Van Note said the MDOT has money in its planning budget to pay for the study, and the agency would look for an independent firm to do it. He stressed the importance of hiring someone who would have no future financial interest in the project.

Thomas, who described his Senate district as “one of the poorest” in Maine, said the study is needed to show investors that the “business model is sound.” After years of hoping the state or federal government could afford to build the highway, he said, it’s time to embrace the idea of private funding.


Thomas thanked Cianbro President Peter Vigue for “keeping the idea alive.” Vigue, who runs the state’s largest construction company, has championed the project for years. On Tuesday, he showed slides to the Legislature’s Transportation Committee illustrating why he believes so strongly in the project.

While several people testified in favor of the bill, others turned out to oppose it.

Chris Buchanan, organizer of Defending Water for Life in Maine, said her group objects to the use of public money to study the feasibility of a private project.

The group believes the road would be used mostly by Canadian trucking companies, not Maine people.
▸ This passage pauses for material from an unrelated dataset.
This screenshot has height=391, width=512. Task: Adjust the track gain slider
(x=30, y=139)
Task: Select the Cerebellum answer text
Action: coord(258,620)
And the group is worried about environmental effects, noting that even though the route is still undetermined, it would likely cross woodlands and three major rivers.

“There’s a reason people live here,” Buchanan said. “If they wanted to live in a place with a thruway with transport trucks, they would live there.”

Diane Messer of Liberty said the state should look to expand rail access, not build more roads that would encourage greater use of fossil fuels.


“I think it’s a travesty,” she said. “We are violating what we need to do to ensure our health and well-being.”

Supporters of the bill included the Associated General Contractors of Maine and the Maine Motor Transport Association.

“The proposed private road, as laid out by those advocating for the east-west highway, would give trucking companies the opportunity to save hundreds of miles of travel utilizing the planned alternative route, as opposed to taking current routes of travel,” said Tim Doyle, vice president of the transport association.

Maine Audubon testified neither for nor against the bill, but urged the committee to consider possible environmental effects early in the process.

“Quite simply, the impact on some wildlife is disastrous,” Jenn Gray of Maine Audubon said in written testimony.

The committee is scheduled to hold a work session on the bill at 1 p.m. Thursday.